2. Lee and Coniam (2013) attempted to identify factors that could facilitate or inhibit
the implementation of AfL in a predominantly AoL context and investigated the
impact of this innovation on learners’ motivation. The analysis of the data collected
from two teachers and 167 secondary school students in Hong Kong showed that
teachers’ enthusiasm, commitment, and professional knowledge/skills about the
principles of AfL facilitated its implementation. On the other hand, students’ focus on
summative scores,their lack of engagement with teacher feedback, time constraint,
and school policy were the most important challenges to AfL implementation.
Students’ interviews, however, revealed that they felt positive toward the new change,
and their pre-/post-test performance also suggested an improvement in their writing
ability. The study proposed that successful implementation of AfL in an AoL context
requires an enhanced understanding of AfL principles by teachers and necessary
modifications in school policies to accommodate innovations.
Lee dan Coniam (2013) mencoba untuk mengidentifikasi faktor-faktor yang dapat
memfasilitasi atau menghambat penerapan AfL dalam konteks AoL yang didominasi
dan menyelidiki dampak inovasi ini terhadap motivasi peserta didik. Analisis data
yang dikumpulkan dari dua guru dan 167 siswa sekolah menengah di Hong Kong
menunjukkan bahwa antusiasme guru, komitmen, dan pengetahuan / keterampilan
profesional mengenai asas-asas AfL memfasilitasi pelaksanaannya. Di sisi lain, fokus
siswa pada nilai sumum, kurangnya keterlibatan mereka dengan umpan balik guru,
batasan waktu, dan kebijakan sekolah merupakan tantangan yang paling penting
dalam penerapan AfL. Wawancara siswa, bagaimanapun, mengungkapkan bahwa
mereka merasa positif terhadap perubahan baru, dan kinerja pra-/ post-test mereka
juga menyarankan peningkatan kemampuan menulis mereka. Studi ini mengusulkan
agar implementasi AfL yang berhasil dalam konteks AoL memerlukan pemahaman
yang lebih baik tentang prinsip-prinsip AfL oleh guru dan modifikasi yang
diperlukan dalam kebijakan sekolah untuk mengakomodasi inovasi.

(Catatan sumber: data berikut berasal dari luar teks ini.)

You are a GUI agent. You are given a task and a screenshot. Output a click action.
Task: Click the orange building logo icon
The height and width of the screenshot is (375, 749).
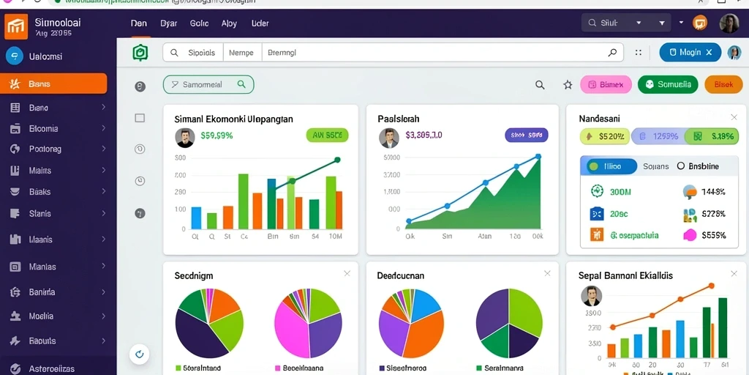pos(16,26)
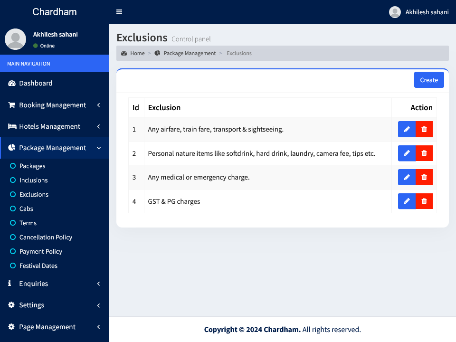Click the hamburger menu toggle icon
This screenshot has width=456, height=342.
point(119,12)
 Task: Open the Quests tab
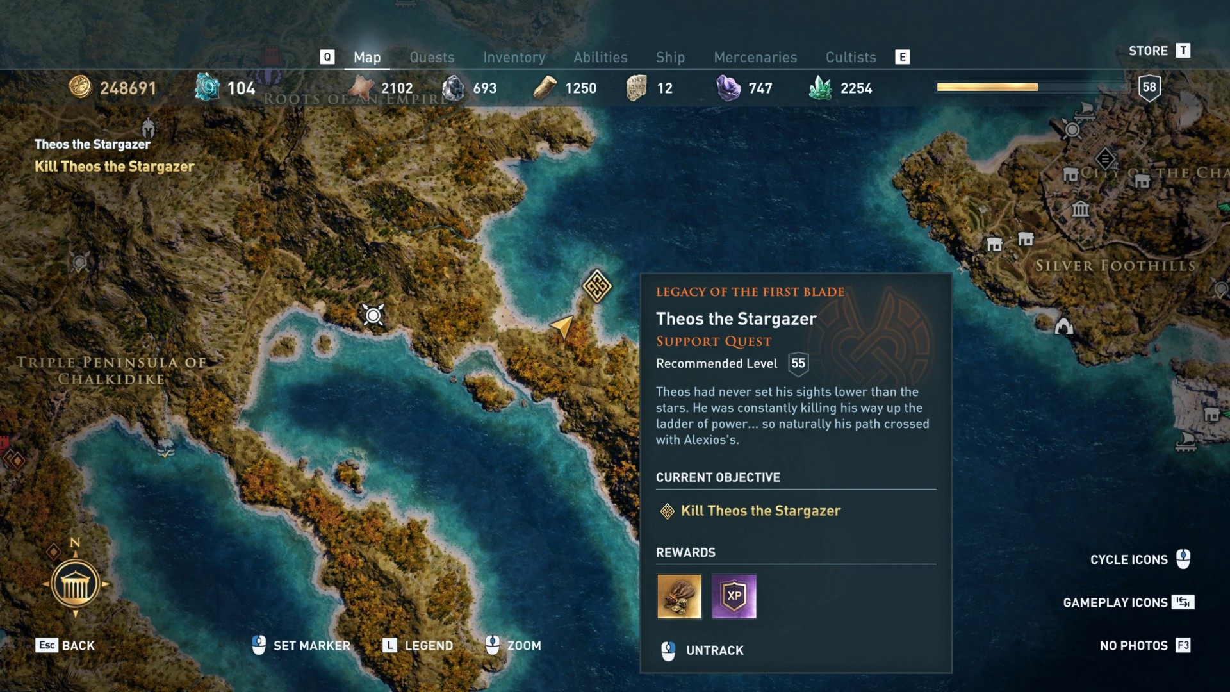click(x=432, y=57)
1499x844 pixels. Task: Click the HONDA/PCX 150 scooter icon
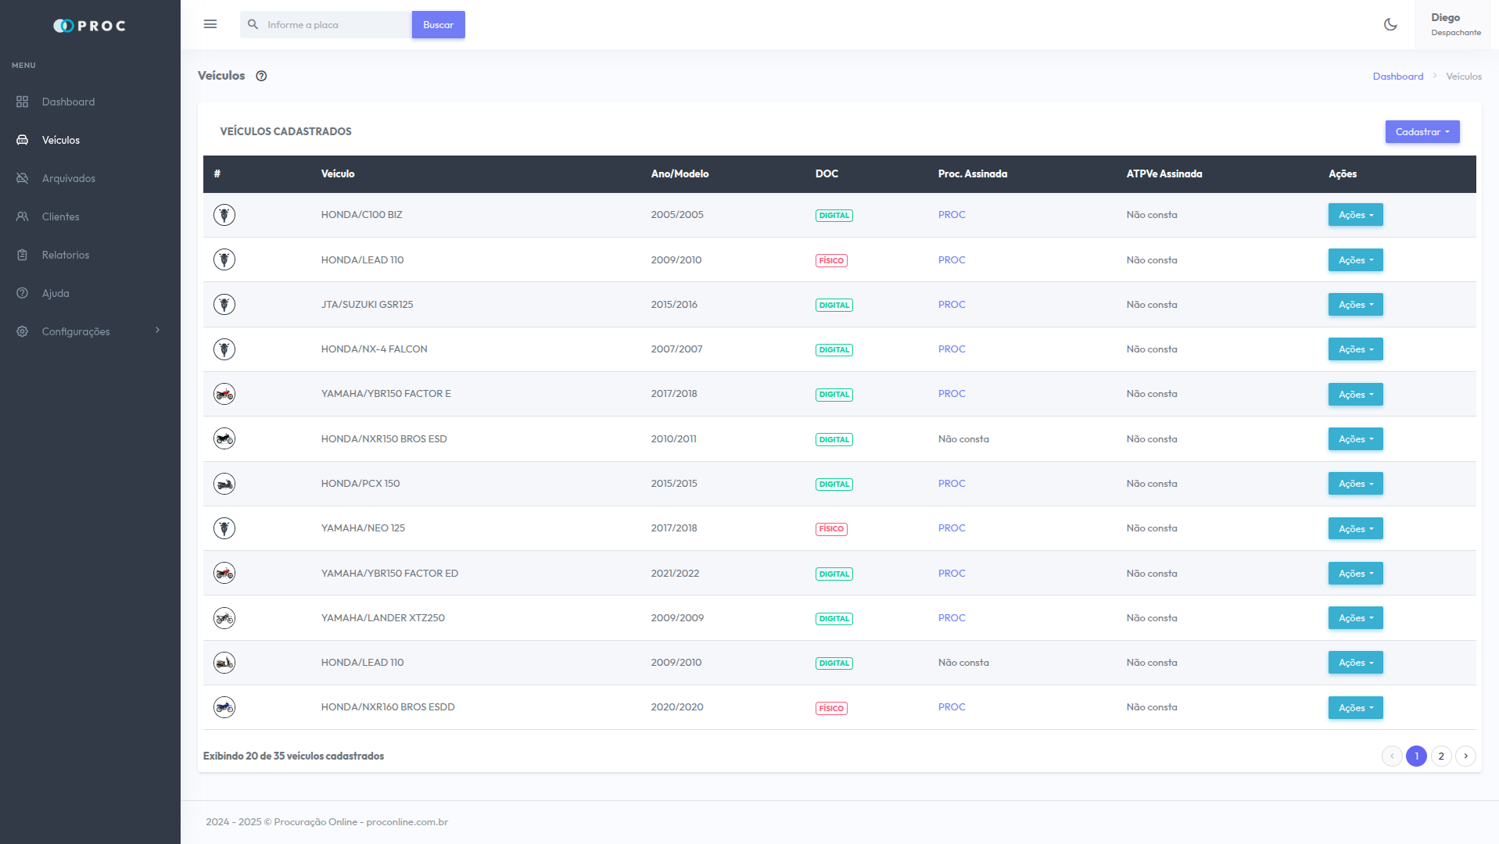[x=224, y=484]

The present study is an empirical investigation which aims to fill a number of gaps in
the relevant research. The main objective is to propose an AaL, AfL, and AoL integrated
assessment model which hopefully provides a better understanding of the issues
surrounding an integrated approach to assessment. Particularly, the study examines the
degree to which the potential benefits of integrated assessment and AaL implementation
in terms of enhanced writing ability, meta-cognitive awareness, and learner autonomy
are practically realized. Moreover, the current research investigates the validity of
arguments regarding the likely tensions brought about by the integration of assessment
approaches, in general, and the implementation of AaL, in particular. To these ends,
AaL, AfL, and AoL were integrated in a large-scale exam preparation course designed to
teach learners the required knowledge/skills for successful completion of the writing
component of Cambridge English
Penelitian ini merupakan penelitian empiris yang bertujuan untuk mengisi sejumlah
kesenjangan dalam penelitian yang relevan. Tujuan utamanya adalah untuk mengusulkan
model penilaian terpadu AaL, AfL, dan AoL yang diharapkan dapat memberikan
pemahaman yang lebih baik mengenai isu seputar pendekatan penilaian yang terpadu.
Khususnya, penelitian ini meneliti sejauh mana manfaat potensial dari penilaian terpadu
dan penerapan AaL dalam hal kemampuan menulis yang ditingkatkan, kesadaran meta-
kognitif, dan learner autonomy are practically realized. Selain itu, penelitian ini
menyelidiki validitas argumen mengenai kemungkinan ketegangan yang disebabkan oleh
integrasi pendekatan penilaian, secara umum, dan penerapan AaL, khususnya. Untuk
tujuan ini, AaL, AfL, dan AoL diintegrasikan dalam kursus persiapan ujian berskala
besar yang dirancang untuk mengajarkan kepada pelajar pengetahuan / keterampilan
yang dibutuhkan agar berhasil menyelesaikan komponen tulisan Cambridge Inggris.